In North-A-Voe in Yell there is a tradition of going from house to house in guizing on New Year’s Eve.

One resident told me that her mother could remember when guizers were dressed in straw costumes, not just guizing hats. Nowadays a guizing hat is a rare sight and Robert Williamson of Camb in North-A-Voe is one of the few people who can still make them.

Professor Terry Gunnell from the university in Iceland has made an academic study of the use of straw in costume and on one of his several visits to Shetland he visited Robert and others in North-A-Voe as part of his researches.

The last house that the guizers visited, in days gone by, was always Kaywick, a lonely old house that is now empty. The woman of the house always had a huge pot of mince and tatties to feed the weary travellers as well as tea and fancies.

The guizing in North-A-Voe has evolved over the years and the year 2000 marked a change in the routine. Some of the younger men decided to have a torchlit procession to celebrate the millennium and so it has been ever since, albeit with one or two variations.

The torches are made in the same way as the torches at the Cullivoe Up-Helly-A’ – from rolls of paper towelling nailed to a stick and dipped in paraffin. They even have the equivalent of a “galley shed” to work in but no more than 30 torches are required.

Guizing starts at Camb and finishes at Stivla, the furthest in part of the village. This year they had with them a fiddle player, John Irvine, and guitar player David Gear, who were a wonderful enhancement to the company and in every house the folk wanted more and more tunes.

Torches were lit up at Stivla and the 27 guizers began the long procession to the burning site at Seafield. Folk of all ages took part, the youngest were Carly and Isla Smith, both in single figures, and the oldest was their grand uncle Alan Slater. We will not mention what age he is!

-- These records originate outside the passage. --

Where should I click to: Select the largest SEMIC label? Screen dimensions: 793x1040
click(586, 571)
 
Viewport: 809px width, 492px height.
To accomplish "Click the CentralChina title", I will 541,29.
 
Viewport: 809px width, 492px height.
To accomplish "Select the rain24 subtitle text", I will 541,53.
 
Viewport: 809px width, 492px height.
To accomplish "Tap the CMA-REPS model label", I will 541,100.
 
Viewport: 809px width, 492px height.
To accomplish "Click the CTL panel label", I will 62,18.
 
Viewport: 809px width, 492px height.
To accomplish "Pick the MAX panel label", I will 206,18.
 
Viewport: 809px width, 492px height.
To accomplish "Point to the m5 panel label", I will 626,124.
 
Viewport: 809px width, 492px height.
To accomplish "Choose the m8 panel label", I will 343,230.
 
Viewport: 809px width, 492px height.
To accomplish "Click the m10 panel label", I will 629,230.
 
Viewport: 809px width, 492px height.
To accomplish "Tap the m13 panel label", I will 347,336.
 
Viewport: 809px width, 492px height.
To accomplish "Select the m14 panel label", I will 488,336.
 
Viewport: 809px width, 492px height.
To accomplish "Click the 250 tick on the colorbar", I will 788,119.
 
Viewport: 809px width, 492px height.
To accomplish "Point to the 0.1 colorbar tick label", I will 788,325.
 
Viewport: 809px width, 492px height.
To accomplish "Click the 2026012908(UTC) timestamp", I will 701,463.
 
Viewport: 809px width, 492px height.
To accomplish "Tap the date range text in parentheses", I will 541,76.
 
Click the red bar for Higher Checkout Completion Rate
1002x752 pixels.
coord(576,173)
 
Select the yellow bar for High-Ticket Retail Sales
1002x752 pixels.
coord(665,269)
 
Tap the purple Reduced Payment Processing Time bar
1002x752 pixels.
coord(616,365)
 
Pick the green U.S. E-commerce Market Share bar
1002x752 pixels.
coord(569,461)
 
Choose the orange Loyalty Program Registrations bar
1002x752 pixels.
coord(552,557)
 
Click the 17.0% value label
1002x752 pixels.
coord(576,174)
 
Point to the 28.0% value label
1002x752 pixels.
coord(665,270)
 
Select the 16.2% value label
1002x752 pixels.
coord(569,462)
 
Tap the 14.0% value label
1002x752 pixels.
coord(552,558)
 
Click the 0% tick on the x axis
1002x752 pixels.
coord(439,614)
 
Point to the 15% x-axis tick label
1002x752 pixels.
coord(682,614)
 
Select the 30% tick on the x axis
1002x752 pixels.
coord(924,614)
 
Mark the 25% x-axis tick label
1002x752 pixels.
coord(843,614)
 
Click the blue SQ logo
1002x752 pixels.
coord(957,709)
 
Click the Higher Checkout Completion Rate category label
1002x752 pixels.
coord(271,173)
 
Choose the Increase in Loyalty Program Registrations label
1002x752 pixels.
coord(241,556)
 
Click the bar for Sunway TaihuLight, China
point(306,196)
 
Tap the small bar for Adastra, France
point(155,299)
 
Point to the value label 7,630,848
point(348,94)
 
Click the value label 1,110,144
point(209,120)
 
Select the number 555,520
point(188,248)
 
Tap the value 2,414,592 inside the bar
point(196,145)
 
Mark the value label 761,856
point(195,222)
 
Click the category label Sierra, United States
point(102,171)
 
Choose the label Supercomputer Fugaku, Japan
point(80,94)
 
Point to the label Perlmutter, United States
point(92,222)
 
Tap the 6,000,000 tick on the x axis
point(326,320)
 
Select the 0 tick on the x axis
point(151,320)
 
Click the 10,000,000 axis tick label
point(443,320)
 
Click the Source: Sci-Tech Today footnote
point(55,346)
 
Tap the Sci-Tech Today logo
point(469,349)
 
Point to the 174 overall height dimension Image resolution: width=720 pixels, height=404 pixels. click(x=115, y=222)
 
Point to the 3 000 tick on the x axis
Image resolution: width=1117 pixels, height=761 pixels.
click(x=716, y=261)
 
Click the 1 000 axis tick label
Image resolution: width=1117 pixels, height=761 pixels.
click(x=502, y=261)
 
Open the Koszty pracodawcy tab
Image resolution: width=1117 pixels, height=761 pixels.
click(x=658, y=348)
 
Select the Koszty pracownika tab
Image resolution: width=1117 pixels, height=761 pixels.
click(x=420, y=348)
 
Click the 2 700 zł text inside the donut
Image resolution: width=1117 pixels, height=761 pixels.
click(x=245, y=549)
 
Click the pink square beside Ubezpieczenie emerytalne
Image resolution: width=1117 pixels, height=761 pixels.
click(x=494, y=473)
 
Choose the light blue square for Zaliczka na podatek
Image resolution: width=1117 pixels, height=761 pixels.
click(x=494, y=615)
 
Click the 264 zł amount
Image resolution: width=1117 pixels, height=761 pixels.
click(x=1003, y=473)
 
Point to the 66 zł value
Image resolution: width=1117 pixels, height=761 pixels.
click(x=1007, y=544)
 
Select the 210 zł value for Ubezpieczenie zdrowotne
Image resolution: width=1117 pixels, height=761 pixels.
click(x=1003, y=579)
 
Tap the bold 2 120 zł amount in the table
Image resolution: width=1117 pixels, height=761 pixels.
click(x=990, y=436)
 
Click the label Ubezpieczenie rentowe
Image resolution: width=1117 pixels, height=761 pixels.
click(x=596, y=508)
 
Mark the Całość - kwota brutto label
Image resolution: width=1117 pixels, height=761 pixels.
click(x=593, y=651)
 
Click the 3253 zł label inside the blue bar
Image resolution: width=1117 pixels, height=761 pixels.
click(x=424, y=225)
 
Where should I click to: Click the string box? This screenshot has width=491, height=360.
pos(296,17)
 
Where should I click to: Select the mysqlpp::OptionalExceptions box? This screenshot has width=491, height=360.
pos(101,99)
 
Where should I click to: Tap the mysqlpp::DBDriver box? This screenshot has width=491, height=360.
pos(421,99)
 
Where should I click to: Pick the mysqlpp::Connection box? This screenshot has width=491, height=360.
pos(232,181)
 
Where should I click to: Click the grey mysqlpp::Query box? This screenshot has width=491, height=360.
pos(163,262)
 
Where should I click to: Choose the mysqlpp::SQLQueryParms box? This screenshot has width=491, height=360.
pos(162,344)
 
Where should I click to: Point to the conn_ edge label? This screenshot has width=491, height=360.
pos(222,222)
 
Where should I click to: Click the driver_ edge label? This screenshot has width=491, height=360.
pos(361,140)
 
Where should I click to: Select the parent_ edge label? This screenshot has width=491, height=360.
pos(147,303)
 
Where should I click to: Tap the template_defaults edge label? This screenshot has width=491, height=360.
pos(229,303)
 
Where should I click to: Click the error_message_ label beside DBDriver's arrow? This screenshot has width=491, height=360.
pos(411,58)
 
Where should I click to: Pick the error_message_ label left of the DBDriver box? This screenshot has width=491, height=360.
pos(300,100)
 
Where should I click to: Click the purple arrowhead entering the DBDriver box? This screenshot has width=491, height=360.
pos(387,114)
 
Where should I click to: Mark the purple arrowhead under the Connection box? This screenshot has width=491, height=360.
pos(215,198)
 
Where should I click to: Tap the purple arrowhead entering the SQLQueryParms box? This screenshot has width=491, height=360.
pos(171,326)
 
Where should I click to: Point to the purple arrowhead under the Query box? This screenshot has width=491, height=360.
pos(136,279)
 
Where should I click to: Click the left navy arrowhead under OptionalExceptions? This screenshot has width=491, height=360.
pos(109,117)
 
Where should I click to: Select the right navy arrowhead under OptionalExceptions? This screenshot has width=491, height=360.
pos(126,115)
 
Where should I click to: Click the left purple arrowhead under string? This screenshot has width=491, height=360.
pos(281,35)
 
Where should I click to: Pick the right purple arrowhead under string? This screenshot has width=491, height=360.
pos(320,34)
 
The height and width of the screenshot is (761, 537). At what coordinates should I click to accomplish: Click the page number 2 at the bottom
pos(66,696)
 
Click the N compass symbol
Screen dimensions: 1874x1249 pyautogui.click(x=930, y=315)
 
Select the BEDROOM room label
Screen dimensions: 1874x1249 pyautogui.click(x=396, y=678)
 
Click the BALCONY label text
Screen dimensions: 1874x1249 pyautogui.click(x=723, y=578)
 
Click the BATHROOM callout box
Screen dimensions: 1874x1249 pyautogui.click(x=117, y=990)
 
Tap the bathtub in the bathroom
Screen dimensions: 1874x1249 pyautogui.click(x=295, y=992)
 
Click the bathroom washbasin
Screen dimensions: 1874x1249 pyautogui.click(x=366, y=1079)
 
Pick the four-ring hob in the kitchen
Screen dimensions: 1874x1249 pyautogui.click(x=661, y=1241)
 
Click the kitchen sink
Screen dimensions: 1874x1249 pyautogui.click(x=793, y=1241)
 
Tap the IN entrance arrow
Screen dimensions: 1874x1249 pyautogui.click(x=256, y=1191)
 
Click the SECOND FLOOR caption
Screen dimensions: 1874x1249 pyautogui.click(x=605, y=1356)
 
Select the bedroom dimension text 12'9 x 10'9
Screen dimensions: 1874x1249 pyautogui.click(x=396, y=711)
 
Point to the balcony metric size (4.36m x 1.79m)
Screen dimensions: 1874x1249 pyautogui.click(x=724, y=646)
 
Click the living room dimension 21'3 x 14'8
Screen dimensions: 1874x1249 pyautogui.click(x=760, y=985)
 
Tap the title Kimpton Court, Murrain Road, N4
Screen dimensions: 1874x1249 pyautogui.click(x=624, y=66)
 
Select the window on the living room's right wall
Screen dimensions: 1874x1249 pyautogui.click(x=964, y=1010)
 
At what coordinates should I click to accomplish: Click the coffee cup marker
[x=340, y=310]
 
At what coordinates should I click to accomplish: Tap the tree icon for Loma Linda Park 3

The night was crystal clear, frosty and the procession was a splendid spectacle seen by many in Mid Yell on the opposite side of the voe.

On reaching Seafield the torches were thrown on to the bonfire, which had been prepared in advance, and all this happened in an action packed evening in time to allow everyone to disperse and welcome in the New Year either in their own home or with friends.